[Pixel coordinate grounding data]
----
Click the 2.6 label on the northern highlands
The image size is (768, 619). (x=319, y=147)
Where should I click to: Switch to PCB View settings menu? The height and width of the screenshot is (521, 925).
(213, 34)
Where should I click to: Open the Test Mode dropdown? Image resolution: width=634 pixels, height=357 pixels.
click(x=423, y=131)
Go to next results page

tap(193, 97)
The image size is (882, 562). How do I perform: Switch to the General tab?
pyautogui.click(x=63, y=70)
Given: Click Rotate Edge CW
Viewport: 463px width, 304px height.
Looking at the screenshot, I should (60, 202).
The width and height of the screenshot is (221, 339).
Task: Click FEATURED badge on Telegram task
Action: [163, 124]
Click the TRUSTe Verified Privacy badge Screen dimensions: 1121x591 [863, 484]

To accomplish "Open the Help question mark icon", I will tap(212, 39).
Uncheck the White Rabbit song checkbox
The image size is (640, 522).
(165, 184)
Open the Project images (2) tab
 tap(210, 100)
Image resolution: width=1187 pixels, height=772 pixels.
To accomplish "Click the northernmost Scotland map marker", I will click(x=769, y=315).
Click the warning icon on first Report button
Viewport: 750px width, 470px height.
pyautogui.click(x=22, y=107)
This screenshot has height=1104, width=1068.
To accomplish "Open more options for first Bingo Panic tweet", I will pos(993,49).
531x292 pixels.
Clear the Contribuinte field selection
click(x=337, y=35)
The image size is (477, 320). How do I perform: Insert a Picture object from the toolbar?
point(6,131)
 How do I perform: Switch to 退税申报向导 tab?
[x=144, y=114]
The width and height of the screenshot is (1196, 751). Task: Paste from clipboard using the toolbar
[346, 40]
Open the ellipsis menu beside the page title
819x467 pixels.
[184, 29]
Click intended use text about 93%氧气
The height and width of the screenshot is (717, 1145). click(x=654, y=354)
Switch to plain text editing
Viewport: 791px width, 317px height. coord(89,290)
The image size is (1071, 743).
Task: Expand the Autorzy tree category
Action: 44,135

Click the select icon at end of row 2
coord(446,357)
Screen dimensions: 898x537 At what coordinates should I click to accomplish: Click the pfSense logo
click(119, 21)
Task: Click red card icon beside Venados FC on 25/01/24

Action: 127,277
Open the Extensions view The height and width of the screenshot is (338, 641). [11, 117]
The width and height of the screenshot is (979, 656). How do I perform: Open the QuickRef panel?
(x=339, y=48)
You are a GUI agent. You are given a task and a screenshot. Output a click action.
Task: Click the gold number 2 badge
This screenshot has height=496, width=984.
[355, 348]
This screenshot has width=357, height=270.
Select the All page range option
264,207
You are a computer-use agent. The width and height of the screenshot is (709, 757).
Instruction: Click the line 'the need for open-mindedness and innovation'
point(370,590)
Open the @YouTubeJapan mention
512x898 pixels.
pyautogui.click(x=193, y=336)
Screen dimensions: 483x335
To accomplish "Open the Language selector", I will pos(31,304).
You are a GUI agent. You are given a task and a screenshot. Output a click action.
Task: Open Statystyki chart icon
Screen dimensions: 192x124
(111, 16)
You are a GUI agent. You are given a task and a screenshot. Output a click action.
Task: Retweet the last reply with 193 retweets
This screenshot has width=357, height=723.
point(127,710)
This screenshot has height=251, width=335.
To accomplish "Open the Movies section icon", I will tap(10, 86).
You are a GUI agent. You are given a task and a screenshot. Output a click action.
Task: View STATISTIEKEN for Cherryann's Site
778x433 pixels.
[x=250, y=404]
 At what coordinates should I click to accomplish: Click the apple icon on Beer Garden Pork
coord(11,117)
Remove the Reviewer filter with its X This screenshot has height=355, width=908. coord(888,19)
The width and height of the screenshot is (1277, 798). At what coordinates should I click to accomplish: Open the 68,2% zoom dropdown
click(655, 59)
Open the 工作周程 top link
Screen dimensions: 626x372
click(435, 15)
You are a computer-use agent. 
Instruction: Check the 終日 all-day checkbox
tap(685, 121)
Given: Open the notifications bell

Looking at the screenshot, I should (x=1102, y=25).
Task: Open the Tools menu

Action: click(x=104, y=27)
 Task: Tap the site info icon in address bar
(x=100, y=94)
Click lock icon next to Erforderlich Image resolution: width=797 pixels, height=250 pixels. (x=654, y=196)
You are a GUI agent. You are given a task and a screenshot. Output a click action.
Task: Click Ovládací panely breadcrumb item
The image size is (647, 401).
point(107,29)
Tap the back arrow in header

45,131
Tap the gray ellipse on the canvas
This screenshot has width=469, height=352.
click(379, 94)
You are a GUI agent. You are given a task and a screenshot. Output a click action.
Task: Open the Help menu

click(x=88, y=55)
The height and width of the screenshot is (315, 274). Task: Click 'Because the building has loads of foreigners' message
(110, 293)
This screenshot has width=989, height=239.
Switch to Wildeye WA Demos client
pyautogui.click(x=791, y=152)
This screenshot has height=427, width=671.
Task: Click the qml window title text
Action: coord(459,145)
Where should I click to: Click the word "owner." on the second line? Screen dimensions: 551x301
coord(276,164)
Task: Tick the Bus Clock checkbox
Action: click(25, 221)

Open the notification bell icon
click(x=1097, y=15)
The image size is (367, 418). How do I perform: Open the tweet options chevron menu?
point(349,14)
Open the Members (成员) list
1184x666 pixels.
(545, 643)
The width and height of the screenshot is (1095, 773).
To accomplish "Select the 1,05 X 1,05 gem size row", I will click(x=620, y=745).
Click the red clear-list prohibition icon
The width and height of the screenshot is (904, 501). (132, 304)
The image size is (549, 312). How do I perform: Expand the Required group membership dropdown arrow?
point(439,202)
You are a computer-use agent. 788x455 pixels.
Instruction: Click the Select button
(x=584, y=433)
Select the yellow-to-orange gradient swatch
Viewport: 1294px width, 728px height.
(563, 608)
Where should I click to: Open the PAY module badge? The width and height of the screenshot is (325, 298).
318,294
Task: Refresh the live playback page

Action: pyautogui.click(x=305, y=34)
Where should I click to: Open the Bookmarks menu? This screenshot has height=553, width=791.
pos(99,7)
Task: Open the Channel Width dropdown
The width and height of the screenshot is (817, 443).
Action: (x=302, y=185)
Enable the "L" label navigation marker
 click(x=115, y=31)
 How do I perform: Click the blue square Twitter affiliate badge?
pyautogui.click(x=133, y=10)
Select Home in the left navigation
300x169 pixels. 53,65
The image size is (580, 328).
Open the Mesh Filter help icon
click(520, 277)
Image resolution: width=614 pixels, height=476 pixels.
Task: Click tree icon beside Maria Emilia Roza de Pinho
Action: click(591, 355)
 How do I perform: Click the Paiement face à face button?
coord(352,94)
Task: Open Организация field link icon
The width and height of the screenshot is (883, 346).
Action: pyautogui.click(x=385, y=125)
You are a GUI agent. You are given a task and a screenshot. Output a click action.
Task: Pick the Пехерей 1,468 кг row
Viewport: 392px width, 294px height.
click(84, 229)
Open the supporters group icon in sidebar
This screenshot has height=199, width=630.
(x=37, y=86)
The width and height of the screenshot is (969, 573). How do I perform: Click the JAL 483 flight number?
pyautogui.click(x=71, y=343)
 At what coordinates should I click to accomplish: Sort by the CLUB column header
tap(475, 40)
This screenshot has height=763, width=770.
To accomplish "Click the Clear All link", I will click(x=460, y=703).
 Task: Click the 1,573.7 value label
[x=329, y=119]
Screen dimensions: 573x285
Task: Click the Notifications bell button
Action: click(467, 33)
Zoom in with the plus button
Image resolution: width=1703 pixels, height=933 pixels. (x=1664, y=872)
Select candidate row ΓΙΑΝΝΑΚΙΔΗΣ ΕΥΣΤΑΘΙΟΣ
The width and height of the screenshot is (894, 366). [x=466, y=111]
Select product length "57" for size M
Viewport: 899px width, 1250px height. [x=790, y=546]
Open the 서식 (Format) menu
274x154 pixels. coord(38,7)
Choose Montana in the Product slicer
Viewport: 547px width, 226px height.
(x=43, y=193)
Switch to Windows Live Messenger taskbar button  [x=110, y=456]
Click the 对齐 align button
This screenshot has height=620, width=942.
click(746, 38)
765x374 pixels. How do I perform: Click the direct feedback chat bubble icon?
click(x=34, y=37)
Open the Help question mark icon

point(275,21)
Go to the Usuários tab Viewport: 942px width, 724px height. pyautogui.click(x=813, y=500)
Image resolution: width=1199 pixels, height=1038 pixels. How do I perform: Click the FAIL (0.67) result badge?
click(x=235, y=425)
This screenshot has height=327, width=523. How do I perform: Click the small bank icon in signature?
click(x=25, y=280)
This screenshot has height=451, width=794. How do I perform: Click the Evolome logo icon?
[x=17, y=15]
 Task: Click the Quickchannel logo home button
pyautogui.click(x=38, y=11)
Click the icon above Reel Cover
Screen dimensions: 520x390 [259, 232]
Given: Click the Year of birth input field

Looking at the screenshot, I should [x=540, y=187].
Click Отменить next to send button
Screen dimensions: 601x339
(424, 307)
----
Exercise brief:
From the entries, report each line that includes the word "computer".

Solution to the exercise:
You are a computer-use agent. The width and height of the screenshot is (709, 757).
You are a computer-use agent. 
You are a computer-use agent. 788x455 pixels.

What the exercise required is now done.